▶ EXERCISE INPUT:
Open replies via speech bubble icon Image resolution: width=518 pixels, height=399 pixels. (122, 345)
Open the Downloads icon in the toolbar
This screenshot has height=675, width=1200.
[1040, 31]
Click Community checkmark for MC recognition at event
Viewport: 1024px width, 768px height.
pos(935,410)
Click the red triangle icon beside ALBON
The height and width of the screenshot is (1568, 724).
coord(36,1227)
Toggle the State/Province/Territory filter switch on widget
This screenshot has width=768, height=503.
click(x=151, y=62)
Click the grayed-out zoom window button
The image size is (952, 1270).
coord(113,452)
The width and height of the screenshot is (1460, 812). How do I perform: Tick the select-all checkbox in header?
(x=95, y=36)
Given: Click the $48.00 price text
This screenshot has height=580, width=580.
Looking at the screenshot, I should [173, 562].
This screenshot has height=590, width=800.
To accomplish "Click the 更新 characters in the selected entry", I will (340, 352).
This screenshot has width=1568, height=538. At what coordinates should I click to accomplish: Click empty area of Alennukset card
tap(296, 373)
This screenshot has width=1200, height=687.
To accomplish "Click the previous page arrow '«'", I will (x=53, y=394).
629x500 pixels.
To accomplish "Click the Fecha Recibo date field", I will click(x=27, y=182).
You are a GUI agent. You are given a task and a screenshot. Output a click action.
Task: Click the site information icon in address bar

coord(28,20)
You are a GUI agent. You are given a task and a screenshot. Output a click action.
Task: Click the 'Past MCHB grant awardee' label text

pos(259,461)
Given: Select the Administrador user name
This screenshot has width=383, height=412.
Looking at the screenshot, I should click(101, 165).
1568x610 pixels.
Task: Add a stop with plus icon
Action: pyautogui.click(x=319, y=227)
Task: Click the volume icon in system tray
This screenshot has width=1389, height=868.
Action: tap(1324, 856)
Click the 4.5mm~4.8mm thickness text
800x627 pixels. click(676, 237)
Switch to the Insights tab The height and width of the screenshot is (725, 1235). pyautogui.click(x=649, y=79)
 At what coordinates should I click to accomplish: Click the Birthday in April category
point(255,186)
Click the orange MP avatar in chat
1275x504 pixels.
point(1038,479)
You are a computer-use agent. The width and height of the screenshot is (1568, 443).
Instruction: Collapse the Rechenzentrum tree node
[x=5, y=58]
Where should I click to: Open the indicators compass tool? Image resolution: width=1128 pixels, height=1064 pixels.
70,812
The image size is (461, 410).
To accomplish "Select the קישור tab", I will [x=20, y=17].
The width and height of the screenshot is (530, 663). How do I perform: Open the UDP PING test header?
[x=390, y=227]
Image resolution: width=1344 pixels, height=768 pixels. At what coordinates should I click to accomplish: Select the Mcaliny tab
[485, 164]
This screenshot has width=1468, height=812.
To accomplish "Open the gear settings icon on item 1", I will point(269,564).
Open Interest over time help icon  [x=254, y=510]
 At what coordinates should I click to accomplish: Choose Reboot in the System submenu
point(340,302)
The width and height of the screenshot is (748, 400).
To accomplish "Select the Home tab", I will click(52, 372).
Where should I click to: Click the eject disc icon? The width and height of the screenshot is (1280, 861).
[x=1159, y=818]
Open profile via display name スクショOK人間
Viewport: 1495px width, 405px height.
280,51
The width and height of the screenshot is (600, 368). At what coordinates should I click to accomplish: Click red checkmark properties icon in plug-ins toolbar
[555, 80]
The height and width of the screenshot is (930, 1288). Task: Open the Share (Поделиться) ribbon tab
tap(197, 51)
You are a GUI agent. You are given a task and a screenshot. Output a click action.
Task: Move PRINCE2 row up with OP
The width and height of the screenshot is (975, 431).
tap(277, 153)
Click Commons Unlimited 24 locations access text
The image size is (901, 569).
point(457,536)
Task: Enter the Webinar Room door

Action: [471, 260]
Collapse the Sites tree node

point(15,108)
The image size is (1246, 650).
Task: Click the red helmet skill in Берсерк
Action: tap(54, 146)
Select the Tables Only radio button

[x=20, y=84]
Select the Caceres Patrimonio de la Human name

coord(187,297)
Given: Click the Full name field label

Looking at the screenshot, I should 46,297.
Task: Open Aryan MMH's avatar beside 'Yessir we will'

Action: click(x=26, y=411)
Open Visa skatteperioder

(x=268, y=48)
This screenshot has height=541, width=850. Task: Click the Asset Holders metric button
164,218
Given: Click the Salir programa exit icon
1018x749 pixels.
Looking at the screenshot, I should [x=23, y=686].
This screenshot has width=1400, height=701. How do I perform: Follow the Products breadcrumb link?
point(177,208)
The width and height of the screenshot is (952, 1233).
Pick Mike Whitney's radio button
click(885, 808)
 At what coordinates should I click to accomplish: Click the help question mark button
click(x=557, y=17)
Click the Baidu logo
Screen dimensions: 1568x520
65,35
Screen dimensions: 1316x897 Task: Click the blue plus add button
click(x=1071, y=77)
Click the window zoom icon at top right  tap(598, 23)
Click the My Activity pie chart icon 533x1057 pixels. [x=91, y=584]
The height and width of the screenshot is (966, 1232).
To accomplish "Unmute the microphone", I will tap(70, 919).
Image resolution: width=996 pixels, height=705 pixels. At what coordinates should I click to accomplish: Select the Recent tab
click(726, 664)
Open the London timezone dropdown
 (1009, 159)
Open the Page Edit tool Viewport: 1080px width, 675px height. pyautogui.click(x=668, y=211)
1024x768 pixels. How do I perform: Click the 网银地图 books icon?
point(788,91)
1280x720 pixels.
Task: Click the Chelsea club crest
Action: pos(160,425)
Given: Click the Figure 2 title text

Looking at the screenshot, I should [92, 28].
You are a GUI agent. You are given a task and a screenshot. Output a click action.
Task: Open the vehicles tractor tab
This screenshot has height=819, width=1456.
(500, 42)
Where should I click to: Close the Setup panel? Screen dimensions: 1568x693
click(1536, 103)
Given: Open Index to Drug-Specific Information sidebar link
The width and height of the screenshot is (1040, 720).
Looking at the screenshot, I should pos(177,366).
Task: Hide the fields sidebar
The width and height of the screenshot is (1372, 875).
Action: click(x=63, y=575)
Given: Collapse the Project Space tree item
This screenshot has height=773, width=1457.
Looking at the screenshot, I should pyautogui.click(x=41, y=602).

▶ EXERCISE TASK: Rewrite every line of the entries above as a numbered list, leaving out the blank lines.

▶ THE ANSWER:
1. Open replies via speech bubble icon Image resolution: width=518 pixels, height=399 pixels. (122, 345)
2. Open the Downloads icon in the toolbar
3. This screenshot has height=675, width=1200.
4. [1040, 31]
5. Click Community checkmark for MC recognition at event
6. Viewport: 1024px width, 768px height.
7. pos(935,410)
8. Click the red triangle icon beside ALBON
9. The height and width of the screenshot is (1568, 724).
10. coord(36,1227)
11. Toggle the State/Province/Territory filter switch on widget
12. This screenshot has width=768, height=503.
13. click(x=151, y=62)
14. Click the grayed-out zoom window button
15. The image size is (952, 1270).
16. coord(113,452)
17. The width and height of the screenshot is (1460, 812). How do I perform: Tick the select-all checkbox in header?
18. (x=95, y=36)
19. Given: Click the $48.00 price text
20. This screenshot has height=580, width=580.
21. Looking at the screenshot, I should [173, 562].
22. This screenshot has height=590, width=800.
23. To accomplish "Click the 更新 characters in the selected entry", I will (340, 352).
24. This screenshot has width=1568, height=538. At what coordinates should I click to accomplish: Click empty area of Alennukset card
25. tap(296, 373)
26. This screenshot has width=1200, height=687.
27. To accomplish "Click the previous page arrow '«'", I will (x=53, y=394).
28. 629x500 pixels.
29. To accomplish "Click the Fecha Recibo date field", I will click(x=27, y=182).
30. You are a GUI agent. You are given a task and a screenshot. Output a click action.
31. Task: Click the site information icon in address bar
32. coord(28,20)
33. You are a GUI agent. You are given a task and a screenshot. Output a click action.
34. Task: Click the 'Past MCHB grant awardee' label text
35. pos(259,461)
36. Given: Select the Administrador user name
37. This screenshot has width=383, height=412.
38. Looking at the screenshot, I should click(101, 165).
39. 1568x610 pixels.
40. Task: Add a stop with plus icon
41. Action: pyautogui.click(x=319, y=227)
42. Task: Click the volume icon in system tray
43. This screenshot has width=1389, height=868.
44. Action: tap(1324, 856)
45. Click the 4.5mm~4.8mm thickness text
46. 800x627 pixels. click(676, 237)
47. Switch to the Insights tab The height and width of the screenshot is (725, 1235). pyautogui.click(x=649, y=79)
48.  At what coordinates should I click to accomplish: Click the Birthday in April category
49. point(255,186)
50. Click the orange MP avatar in chat
51. 1275x504 pixels.
52. point(1038,479)
53. You are a computer-use agent. The width and height of the screenshot is (1568, 443).
54. Instruction: Collapse the Rechenzentrum tree node
55. [x=5, y=58]
56. Where should I click to: Open the indicators compass tool? Image resolution: width=1128 pixels, height=1064 pixels.
57. 70,812
58. The image size is (461, 410).
59. To accomplish "Select the קישור tab", I will [x=20, y=17].
60. The width and height of the screenshot is (530, 663). How do I perform: Open the UDP PING test header?
61. [x=390, y=227]
62. Image resolution: width=1344 pixels, height=768 pixels. At what coordinates should I click to accomplish: Select the Mcaliny tab
63. [485, 164]
64. This screenshot has width=1468, height=812.
65. To accomplish "Open the gear settings icon on item 1", I will point(269,564).
66. Open Interest over time help icon  [x=254, y=510]
67.  At what coordinates should I click to accomplish: Choose Reboot in the System submenu
68. point(340,302)
69. The width and height of the screenshot is (748, 400).
70. To accomplish "Select the Home tab", I will click(52, 372).
71. Where should I click to: Click the eject disc icon? The width and height of the screenshot is (1280, 861).
72. [x=1159, y=818]
73. Open profile via display name スクショOK人間
74. Viewport: 1495px width, 405px height.
75. 280,51
76. The width and height of the screenshot is (600, 368). At what coordinates should I click to accomplish: Click red checkmark properties icon in plug-ins toolbar
77. [555, 80]
78. The height and width of the screenshot is (930, 1288). Task: Open the Share (Поделиться) ribbon tab
79. tap(197, 51)
80. You are a GUI agent. You are given a task and a screenshot. Output a click action.
81. Task: Move PRINCE2 row up with OP
82. The width and height of the screenshot is (975, 431).
83. tap(277, 153)
84. Click Commons Unlimited 24 locations access text
85. The image size is (901, 569).
86. point(457,536)
87. Task: Enter the Webinar Room door
88. Action: [471, 260]
89. Collapse the Sites tree node
90. point(15,108)
91. The image size is (1246, 650).
92. Task: Click the red helmet skill in Берсерк
93. Action: tap(54, 146)
94. Select the Tables Only radio button
95. [x=20, y=84]
96. Select the Caceres Patrimonio de la Human name
97. coord(187,297)
98. Given: Click the Full name field label
99. Looking at the screenshot, I should 46,297.
100. Task: Open Aryan MMH's avatar beside 'Yessir we will'
101. Action: click(x=26, y=411)
102. Open Visa skatteperioder
103. (x=268, y=48)
104. This screenshot has height=541, width=850. Task: Click the Asset Holders metric button
105. 164,218
106. Given: Click the Salir programa exit icon
107. 1018x749 pixels.
108. Looking at the screenshot, I should [x=23, y=686].
109. This screenshot has width=1400, height=701. How do I perform: Follow the Products breadcrumb link?
110. point(177,208)
111. The width and height of the screenshot is (952, 1233).
112. Pick Mike Whitney's radio button
113. click(885, 808)
114.  At what coordinates should I click to accomplish: Click the help question mark button
115. click(x=557, y=17)
116. Click the Baidu logo
117. Screen dimensions: 1568x520
118. 65,35
119. Screen dimensions: 1316x897 Task: Click the blue plus add button
120. click(x=1071, y=77)
121. Click the window zoom icon at top right  tap(598, 23)
122. Click the My Activity pie chart icon 533x1057 pixels. [x=91, y=584]
123. The height and width of the screenshot is (966, 1232).
124. To accomplish "Unmute the microphone", I will tap(70, 919).
125. Image resolution: width=996 pixels, height=705 pixels. At what coordinates should I click to accomplish: Select the Recent tab
126. click(726, 664)
127. Open the London timezone dropdown
128.  (1009, 159)
129. Open the Page Edit tool Viewport: 1080px width, 675px height. pyautogui.click(x=668, y=211)
130. 1024x768 pixels. How do I perform: Click the 网银地图 books icon?
131. point(788,91)
132. 1280x720 pixels.
133. Task: Click the Chelsea club crest
134. Action: pos(160,425)
135. Given: Click the Figure 2 title text
136. Looking at the screenshot, I should [92, 28].
137. You are a GUI agent. You are given a task and a screenshot. Output a click action.
138. Task: Open the vehicles tractor tab
139. This screenshot has height=819, width=1456.
140. (500, 42)
141. Where should I click to: Close the Setup panel? Screen dimensions: 1568x693
142. click(1536, 103)
143. Given: Open Index to Drug-Specific Information sidebar link
144. The width and height of the screenshot is (1040, 720).
145. Looking at the screenshot, I should pos(177,366).
146. Task: Hide the fields sidebar
147. The width and height of the screenshot is (1372, 875).
148. Action: click(x=63, y=575)
149. Given: Collapse the Project Space tree item
150. This screenshot has height=773, width=1457.
151. Looking at the screenshot, I should pyautogui.click(x=41, y=602).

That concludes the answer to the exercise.